Venezuelan physician ( 1920–2003)

Marcel Roche Dugand (August 15, 1920 in Caracas, Venezuela – May 3, 2003 in Miami, US) was a physician and scientist.

He was born into a wealthy family of French origin. His father was Luis Roche. His secondary education was conducted in Paris, France, graduating in 1938. Following this, he moved to the US and got a Bachelor of Science degree at St. Joseph's College, in Philadelphia, followed by studies in medicine at Johns Hopkins Medical School, in Baltimore. After graduation in 1946, he specialized in endocrinology and nuclear medicine. Before returning to Venezuela in 1951, he carried out biomedical research for some time at the New York Institute of Public Health.

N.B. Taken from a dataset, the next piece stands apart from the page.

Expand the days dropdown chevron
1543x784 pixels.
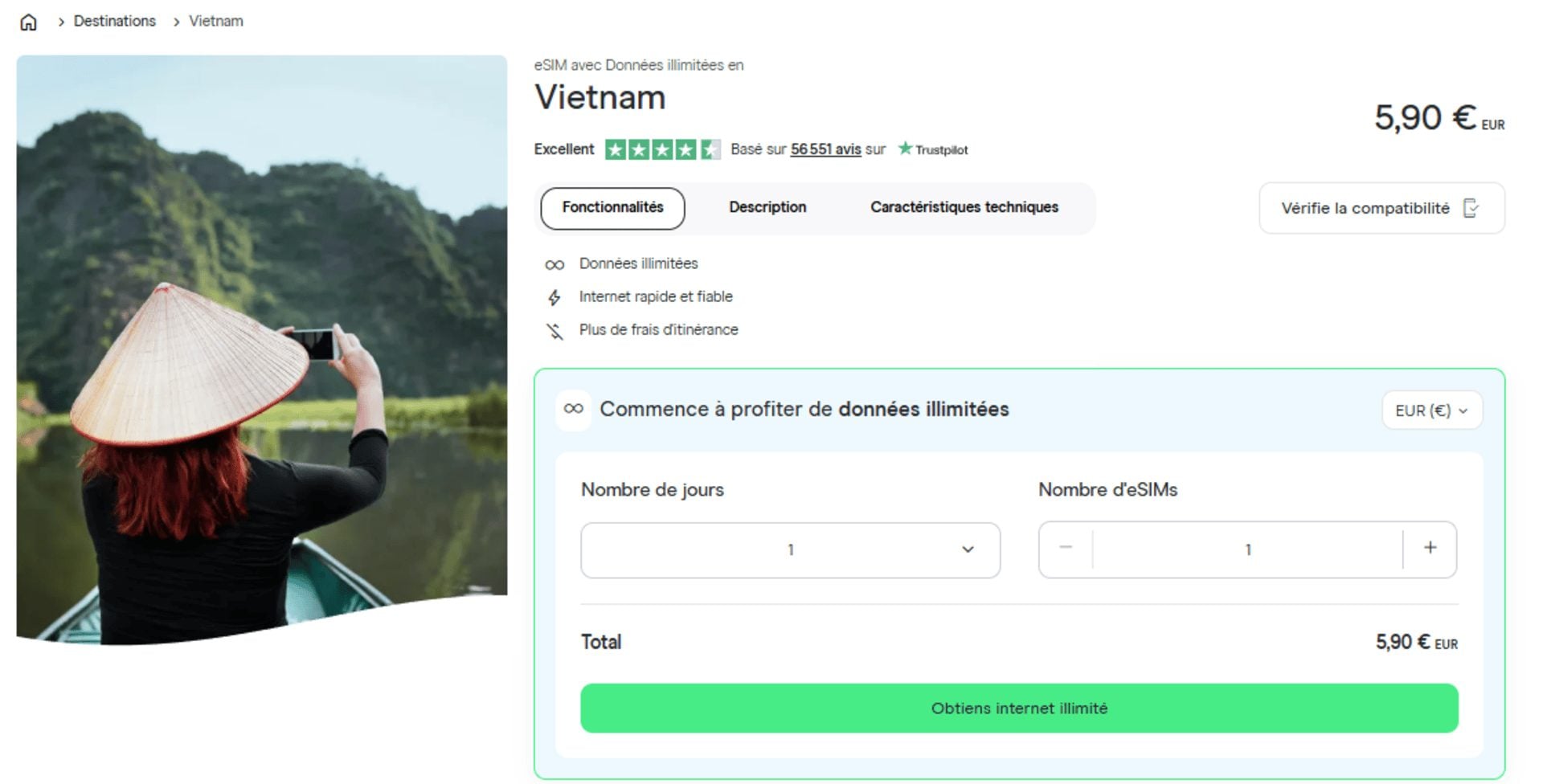[968, 549]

In Venezuela, Dr. Roche started several pioneering works as an assistant professor of the Central University of Venezuela on goitre, hookworm infections and nutritional deficiencies and anaemias, especially among the poor and aboriginal people.

He was founder and director of the Institute of Medical Research at the Central University, and in 1958 he also became the Secretary General of the Venezuelan Association for the Advancement of Science. Other institutions directed by him were the Institute of Neurology and Brain Investigation, reorganized in 1959 as the Venezuelan Institute for Scientific Research after succeeding Dr. Humberto Fernandez Moran in 1958. During his tenure, Dr. Roche became interested in, and supported the development of anthropology and the study of the history and sociology of science.

He was founder and director of the Venezuelan National Council of Scientific Investigation and the magazine Intersciencia, as well as being involved in the publishing of several other scientific periodicals. Dr. Roche was also a pioneer in the area of public understanding of science and a pioneer in the production of TV programs and documentary films on many science subjects. He was very active in promoting science to the public and participated in many national and international organizations promoting science. Dr. Roche was an advisor to the World Health Organization (WHO), UNESCO, a Governor of the International Atomic Energy Agency (1958–1960), and was a Member and President of the Council of the University of the United Nations in Tokyo, and Secretary of the Third World Academy of Sciences.

He received many honors and degrees from Belgium, Germany, France, the United States, India and Brazil. He won the Kalinga Prize in 1987 from UNESCO for his work. Asteroid 201497 Marcelroche was named in his honor.